It's great, but seems suitable for only the most basic of use cases. It generally supports only THREE columns of input:

  1. A column of values that remain unchanged, as row labels
  2. A column of values that are pivoted, to become new column names
  3. A column of values that become the values for their respective new pivot columns

Basically taking this:

+------+----------+-------+
| ITEM |  STATUS  | COUNT |
+------+----------+-------+
| foo  | active   |    12 |
| foo  | inactive |    17 |
| bar  | active   |    20 |
| bar  | inactive |     4 |
+------+----------+-------+

... and producing this:

+------+--------+--------+----------+
| ITEM | STATUS | ACTIVE | INACTIVE |
+------+--------+--------+----------+
| foo  | active |     12 |       17 |
| bar  | active |     20 |        4 |
+------+--------+--------+----------+

But what about more complex use cases? What if you have:

  1. MULTIPLE input columns that you would like to remain as-is in the output?
  2. MULTIPLE input columns that you would like to pivot into new columns?

As in the example below:

+--------+-----------------+---------+--------+-------+------------------+
| SYSTEM |  MICROSERVICE   |  MONTH  | METRIC | VALUE | CONFIDENCE_LEVEL |
+--------+-----------------+---------+--------+-------+------------------+
| batch  | batch-processor | 2019-01 | uptime |    99 |                2 |
| batch  | batch-processor | 2019-01 | lag    |    20 |                1 |
| batch  | batch-processor | 2019-02 | uptime |    97 |                2 |
| batch  | batch-processor | 2019-02 | lag    |    35 |                2 |
+--------+-----------------+---------+--------+-------+------------------+

Where the first THREE columns should carry over as-is for each row (no grouping or aggregation). And the metric column has TWO associated columns (i.e. value and confidence_level) to pivot for it?

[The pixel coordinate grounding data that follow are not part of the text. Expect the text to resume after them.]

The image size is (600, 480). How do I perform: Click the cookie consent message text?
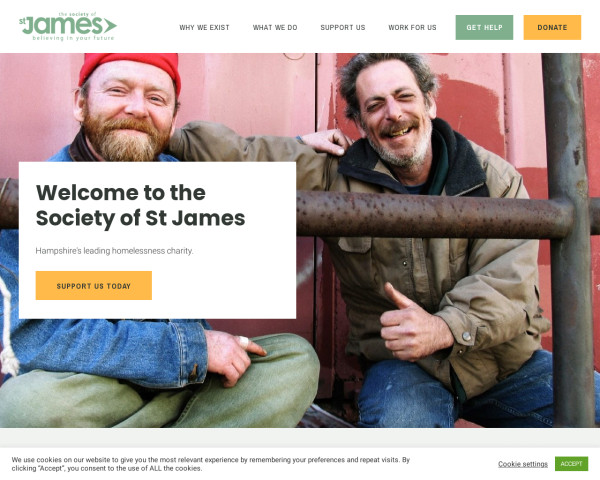pyautogui.click(x=210, y=464)
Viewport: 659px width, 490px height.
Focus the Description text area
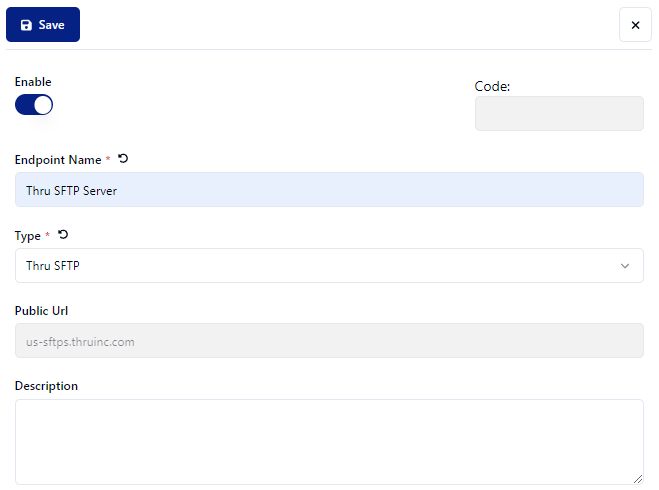329,442
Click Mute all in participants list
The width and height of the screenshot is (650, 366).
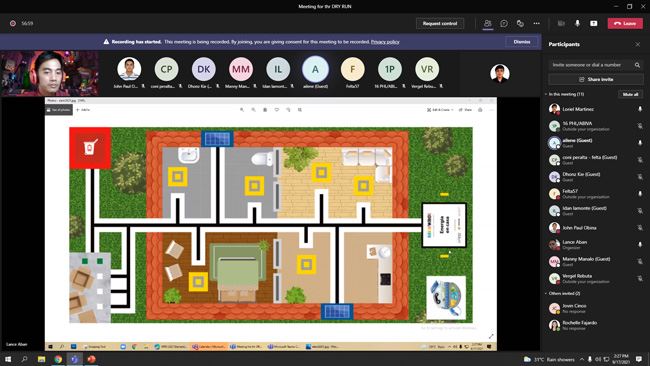630,95
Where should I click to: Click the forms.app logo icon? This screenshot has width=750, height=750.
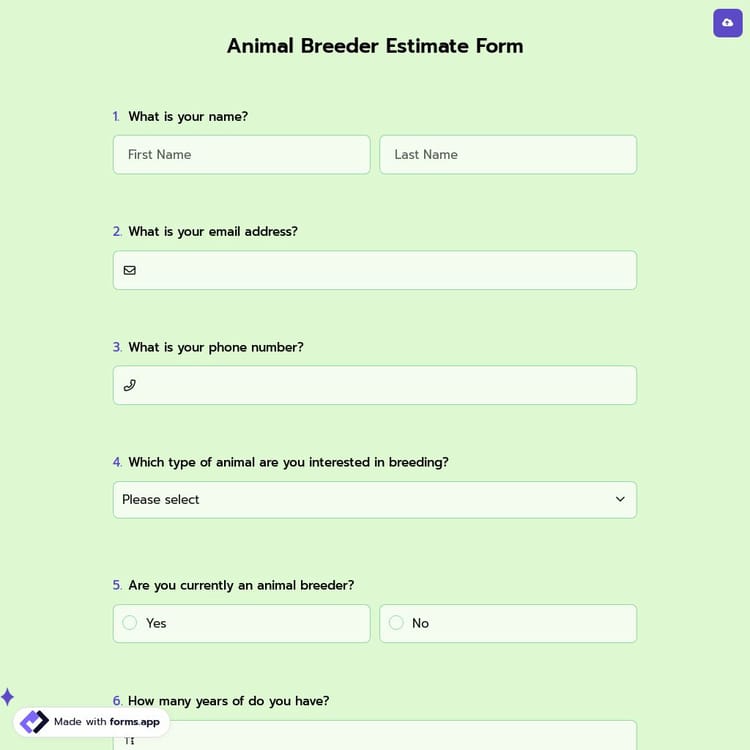point(34,722)
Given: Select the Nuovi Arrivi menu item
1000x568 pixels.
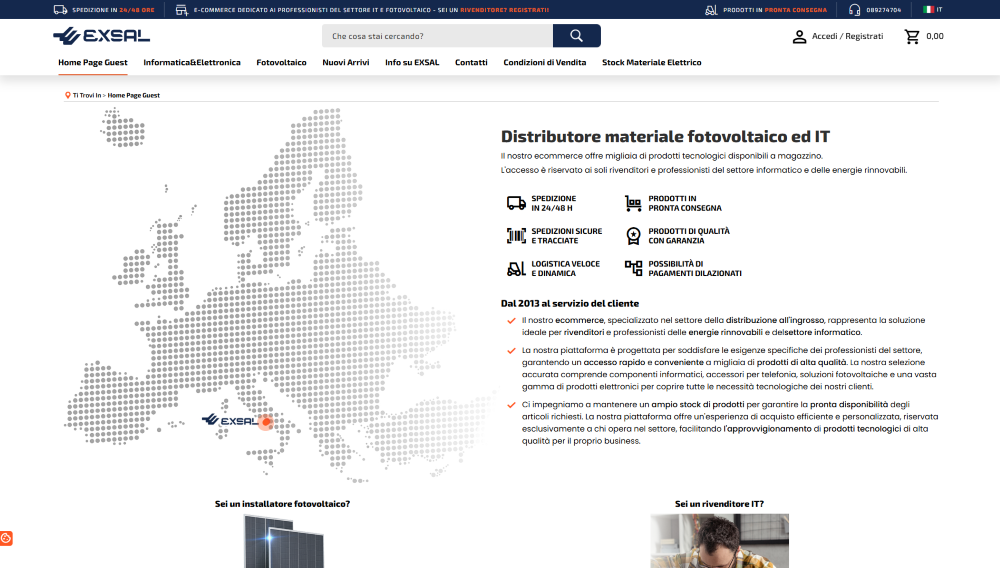Looking at the screenshot, I should pos(345,62).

+--------+-----------------+---------+--------------+-------------------+-----------+----------------+
| SYSTEM |  MICROSERVICE   |  MONTH  | UPTIME_VALUE | UPTIME_CONFIDENCE | LAG_VALUE | LAG_CONFIDENCE |
+--------+-----------------+---------+--------------+-------------------+-----------+----------------+
| batch  | batch-processor | 2019-01 |           99 |                 2 |        20 |              1 |
| batch  | batch-processor | 2019-02 |           97 |                 2 |        35 |              2 |
+--------+-----------------+---------+--------------+-------------------+-----------+----------------+

I'm not sure if this still fits the strict definition of "pivot table". But is such a result possible with crosstab(), or any other readily-available PostgreSQL function? If not, then how could it be produced with a custom PL/pgSQL function? Thanks!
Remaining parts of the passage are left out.